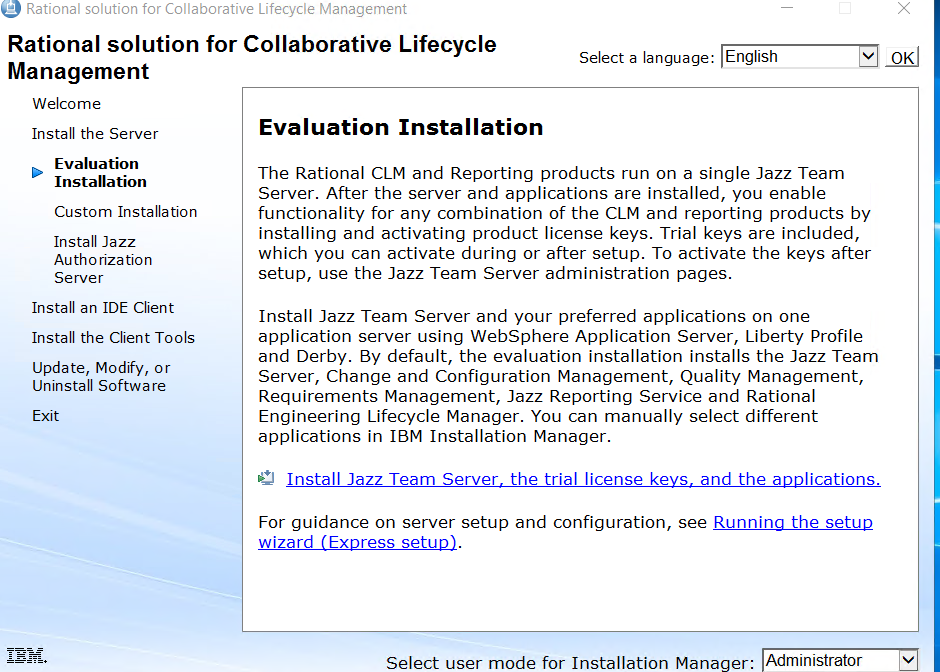Open the Running the setup wizard link
Viewport: 940px width, 672px height.
click(792, 522)
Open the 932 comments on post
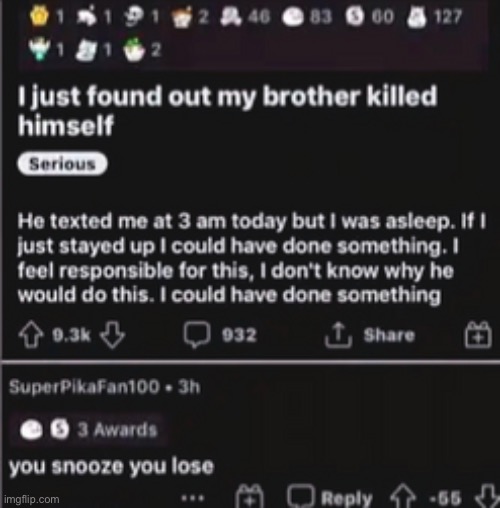Image resolution: width=500 pixels, height=508 pixels. click(x=220, y=335)
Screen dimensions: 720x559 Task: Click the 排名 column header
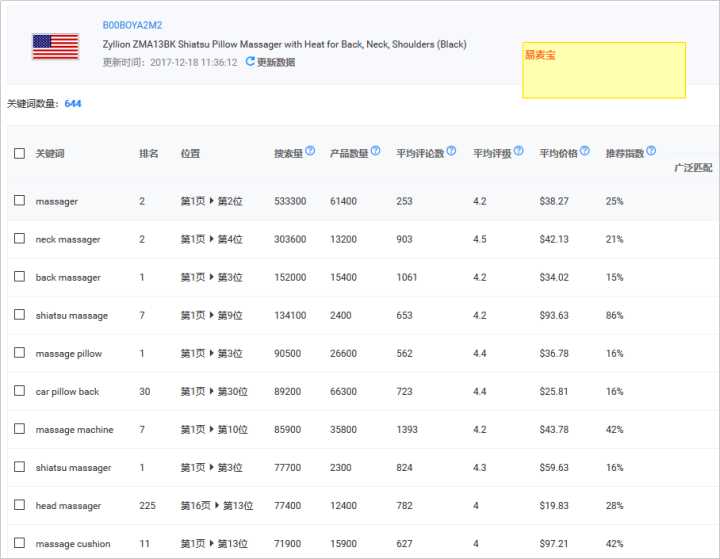[149, 154]
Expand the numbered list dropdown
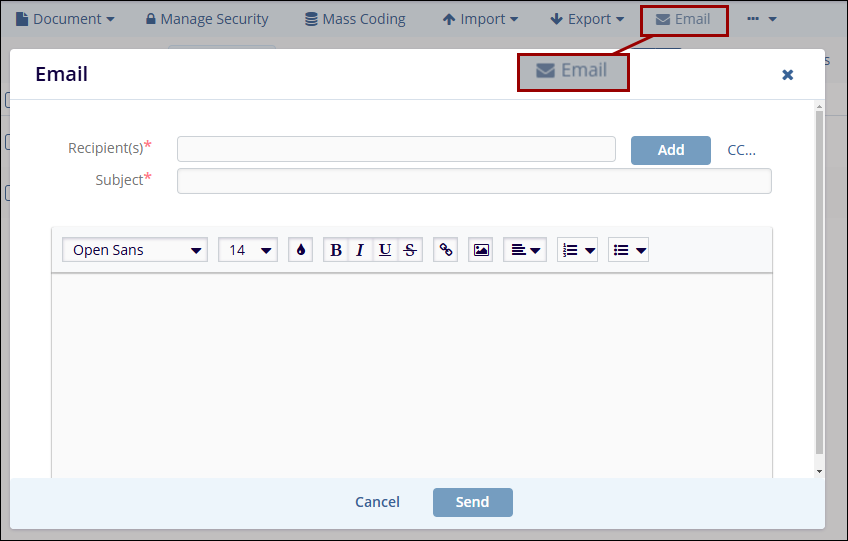This screenshot has width=848, height=541. (x=578, y=250)
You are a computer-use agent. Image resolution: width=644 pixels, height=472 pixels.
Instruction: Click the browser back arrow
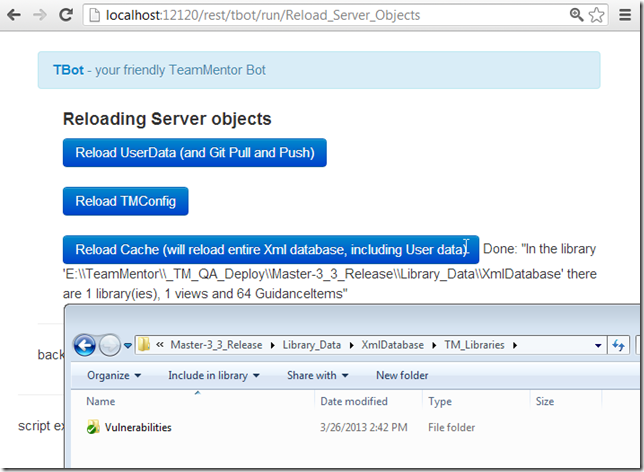point(15,15)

- - -

◆ **What the task requires**
Every line from the one containing "You are a computer-use" to the final line of the records must be transcribed exactly, both ends included, with the pictures left out.

◆ **Response area**
You are a computer-use agent. Image resolution: width=644 pixels, height=472 pixels.
Instruction: Click the browser back arrow
point(15,15)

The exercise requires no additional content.